Shí niú tú sòng 十牛圖頌

Newly-Engraved Chán-School Ten-Ox Pictures

A late-Ming recension of the ox-herding pictorial-allegorical cycle by the lay-literatus book-publisher Hú Wénhuàn 胡文煥 (active late 16th century), with supplementary Kǔlè yīnyuán tú 苦樂因緣圖 (“Diagrams of the Causes-and-Conditions of Suffering and Pleasure”); a distinct lay-literati recension from the classical monastic Kuò’ān Shīyuǎn version KR6q0159

About the work

A one-juan late-Ming lay-reworking of the ox-herding cycle, X64 n1270. Non-commentary on a specific parent text; commentedTextid not applicable. The full title Xīn kè chánzōng shí niú tú 新刻禪宗十牛圖 (“Newly-Engraved Chán-School Ten-Ox Pictures”) emphasises the text as a fresh engraving-edition rather than a new composition.

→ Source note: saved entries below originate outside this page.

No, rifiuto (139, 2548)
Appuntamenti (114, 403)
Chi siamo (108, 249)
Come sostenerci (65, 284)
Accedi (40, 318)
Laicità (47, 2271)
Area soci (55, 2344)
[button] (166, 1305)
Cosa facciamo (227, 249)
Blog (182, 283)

Hú Wénhuàn’s preface articulates a consciously Confucian-Buddhist syncretic reading of the ox-herding cycle: the shí niú tú is not merely a Chán allegory but equally applicable to Confucian spiritual cultivation, and more broadly to all humans: “the herdboy is the person; the ox is the mind; the round radiance is the person-and-mind both merged-and-transformed into verification of the originally-natural Way. Who does not have a mind? Having one, everyone should cultivate it. Who does not have the Way? Having it, everyone should verify it. Is this only for the Chánzōng as an analogy? Our Confucian tradition is also the same. Only for our Confucian tradition? All the world’s people are the same.”

Tiyao

Not a WYG text; no 四庫 tíyào exists. Signature line: Fódìzǐ Juéyīn Qiántáng Hú Wénhuàn zhù 佛弟子覺因錢唐胡文煥著 (“composed by Buddha-disciple Juéyīn [Hú Wénhuàn’s Buddhist name], of Qiántáng”).

Abstract

Hú Wénhuàn 胡文煥 (DILA A000865), Défù 德甫 (or Déwén 德文), hào Quán’ān 全庵 and Bàoqín jūshì 抱琴居士 (“Harp-Embracing Lay-Practitioner”); Buddhist name Juéyīn 覺因. Late-Ming Wànlì-period 萬曆時 literatus; native of Qiántáng 錢塘 (Hángzhōu). Best known as a prolific publisher: his Géjí cóngshū 格致叢書 assembled over 300 rare titles in a single collection, a major contribution to Ming-period book culture. Also authored operatic-literary works (Qí huò jì 奇貨記, Xī pèi jì 犀佩記, Sān Jìn jì 三晉記, Yú qìng jì 餘慶記), the massive song-aria anthology Qún yīn lèi xuǎn 群音類選 (26 juan; the largest Ming song anthology), and various other works including the Shí niú tú sòng preserved here.

Hú’s lay-literatus reworking of the ox-herding cycle — with its explicit Confucian-Buddhist-universal syncretism — reflects the late-Ming sānjiāo héyī 三教合一 (“unity of the three teachings”) integrative movement that sought to harmonise Confucian, Buddhist, and Daoist spiritual practices under a single integrative frame. Hú’s version preserves the standard Kuò’ān ten stages but supplements them with the Kǔlè yīnyuán tú to make the spiritual-ethical content explicitly available to non-Buddhist readers.

Dating bracket: notBefore 1580 (Hú’s mature publishing career begins), notAfter 1620 (working terminus ante quem for his death).

Translations and research

  • Kobayashi Haruo 小林春夫 2011. 〈胡文煥編刻《格致叢書》考〉, Chinese Studies journal article on Hú’s publishing career.
  • Brokaw, Cynthia J. 2007. Commerce in Culture. Harvard. Background on late-Ming lay publishing.

Other points of interest

Hú Wénhuàn’s recension of the ox-herding cycle — distinct from the classical monastic Kuò’ān Shīyuǎn KR6q0159 version — represents the late-Ming lay-literati appropriation and adaptation of classical Chán allegorical-pedagogical material for broader secular-spiritual pedagogical purposes. The text’s inclusion in the Xù zàng jīng alongside the classical Kuò’ān version preserves the commentarial-editorial diversity of the ox-herding genre, where a single core schema circulated in multiple parallel recensions.